PZC Approves Phase 2 Of Clearview Subdivision

The long awaited-decision on the second phase of the Clearview Farm Preserve subdivision project was finally made at the Planning and Zoning Commission meeting held on March 9.

Commissioners approved the resubdivision application, paving the way for six homes to be built along the Cornwall Avenue Extension.

The subdivision has been controversial from the start, after the original plans to develop 21 units on property off of Cornwall Avenue near Mountain Road was derailed in 2016 when an illegal dumpsite was found. The developer then returned in 2017 with a different version of the plan — phase one — which was later approved by the PZC.

The second phase of the project has drawn its own round of criticisms, as many, including some commissioners, expressed the belief that Cornwall Avenue Extension isn’t fit for the subdivision. 

“The road is bad,” said Commissioner Gil Linder, who has been outspoken about the state of Cornwall Ave. Extension since the beginning of the process. “But I don’t believe the burden of fixing that road lies with the applicant. It should be a Town concern. I reiterate my request for us to write a letter to the Town Manager and Council about the state of the road, and how it should be a priority for the town.”

The decision comes after many weeks of public hearings and testimony from Attorney Anthony Fazzone, who represented the developer, members of the public, who’ve voiced their disdain for the development since the first phase of the subdivision was put in place, and representatives from the engineering firm Milone and MacBroom, who were called upon to give their professional opinions on the subdivision and the road on which it will be located.

One of the issues that was raised consistently throughout was concern over an increase in stormwater runoff, with many members of the public having testified ithat their backyards have been compromised due to development in the area.
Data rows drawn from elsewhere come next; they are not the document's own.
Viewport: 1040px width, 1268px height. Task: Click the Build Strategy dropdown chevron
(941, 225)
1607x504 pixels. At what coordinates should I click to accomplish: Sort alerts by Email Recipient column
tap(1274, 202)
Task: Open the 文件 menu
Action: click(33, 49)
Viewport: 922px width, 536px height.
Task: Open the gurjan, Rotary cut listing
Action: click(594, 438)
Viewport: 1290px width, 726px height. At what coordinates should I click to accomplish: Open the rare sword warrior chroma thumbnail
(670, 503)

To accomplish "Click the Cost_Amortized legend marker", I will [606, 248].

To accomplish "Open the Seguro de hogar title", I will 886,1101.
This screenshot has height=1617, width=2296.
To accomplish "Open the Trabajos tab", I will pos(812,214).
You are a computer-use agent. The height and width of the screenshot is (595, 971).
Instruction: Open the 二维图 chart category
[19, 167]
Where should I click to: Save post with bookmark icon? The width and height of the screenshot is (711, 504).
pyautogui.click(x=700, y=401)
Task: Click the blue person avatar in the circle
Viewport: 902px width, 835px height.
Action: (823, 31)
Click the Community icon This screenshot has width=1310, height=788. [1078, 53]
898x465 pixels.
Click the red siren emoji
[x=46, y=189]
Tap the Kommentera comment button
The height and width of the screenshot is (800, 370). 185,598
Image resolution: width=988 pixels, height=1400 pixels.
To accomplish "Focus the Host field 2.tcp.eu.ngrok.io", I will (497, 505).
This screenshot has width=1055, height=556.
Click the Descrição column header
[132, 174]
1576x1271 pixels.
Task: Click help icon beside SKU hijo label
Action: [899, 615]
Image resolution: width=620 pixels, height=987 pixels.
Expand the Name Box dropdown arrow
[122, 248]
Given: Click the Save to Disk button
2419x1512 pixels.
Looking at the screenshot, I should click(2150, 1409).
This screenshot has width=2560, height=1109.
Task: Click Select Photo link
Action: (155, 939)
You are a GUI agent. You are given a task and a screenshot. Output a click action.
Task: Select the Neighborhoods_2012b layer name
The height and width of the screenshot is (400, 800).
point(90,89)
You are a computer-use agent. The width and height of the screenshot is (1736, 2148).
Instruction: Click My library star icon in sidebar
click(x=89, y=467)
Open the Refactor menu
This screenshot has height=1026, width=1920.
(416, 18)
“We’ve heard what the engineer’s have said about the subdivision,” said commissioner Louis Todisco. “What I take into consideration is how a subdivision affects the neighbors and the surrounding properties. The engineers assured us there would be no change in stormwater runoff, and they also said the traffic impact would be minimal, and I think the road there can handle it.”

Planning and Zoning Chairman Earl Kurtz then ended the discussion by voicing his support for the subdivision.

“At the end of the day, Cornwall Ave. Extension has been a town road there forever,” he began. “Despite the fact that it might not be up to the standards of the other town roads, I cannot sit here and deny the right of the property owner to develop the land that they own there.”

The Commission approved the project by a 5-4 vote, with Commissioners Casey Downes, Tom Selmont, Robert Brucato, and Jeff Natale in opposition. None of the four chose to comment on why they voted against the proposal.

The PZC also approved requests for Cornwall Ave. Extension earth removal, filling and regrading work, as well as a zone map change from R-80 to R-20.